Collection entries
===

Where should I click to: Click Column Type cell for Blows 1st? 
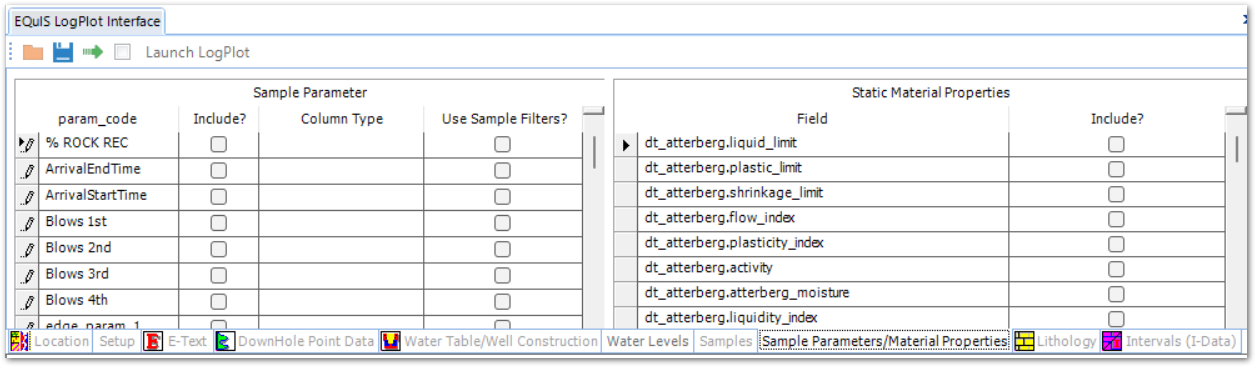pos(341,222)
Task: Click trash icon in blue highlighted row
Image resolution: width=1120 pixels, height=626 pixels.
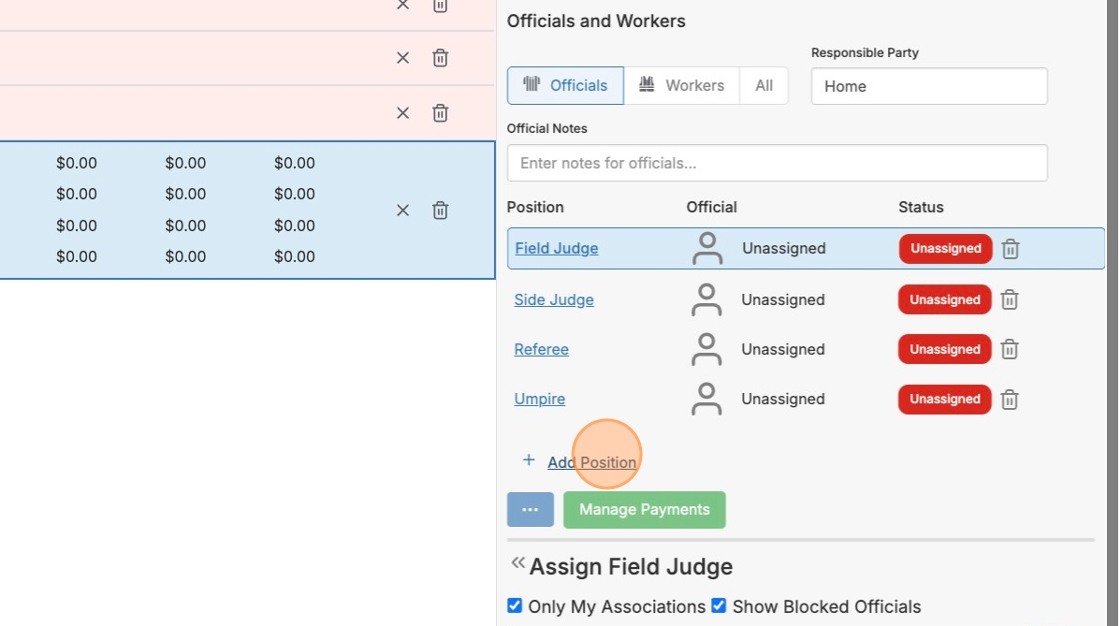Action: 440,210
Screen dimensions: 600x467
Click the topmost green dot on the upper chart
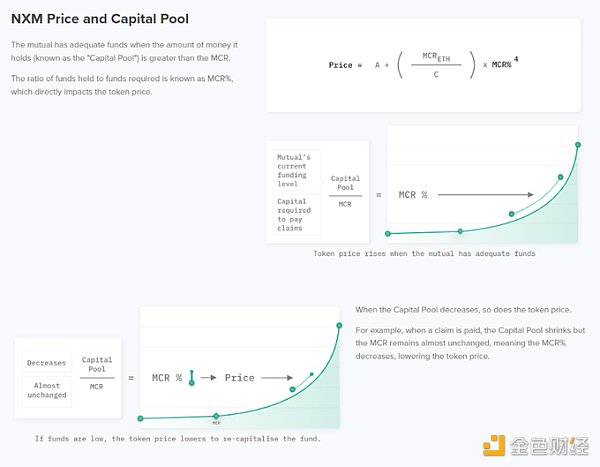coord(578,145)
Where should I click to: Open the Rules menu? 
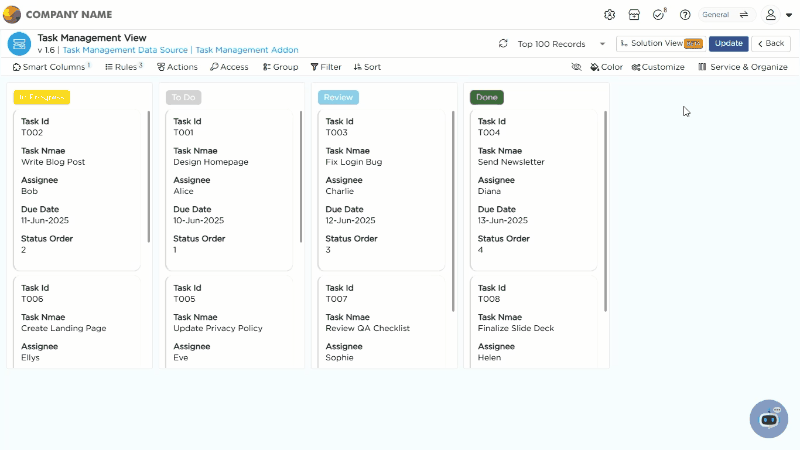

===

Please output each line above exactly and omit all images.

Where should I click to: Click Column Type cell for Blows 1st? 
pos(341,222)
Task: Click trash icon in blue highlighted row
Image resolution: width=1120 pixels, height=626 pixels.
Action: 440,210
Screen dimensions: 600x467
Click the topmost green dot on the upper chart
coord(578,145)
Where should I click to: Open the Rules menu? 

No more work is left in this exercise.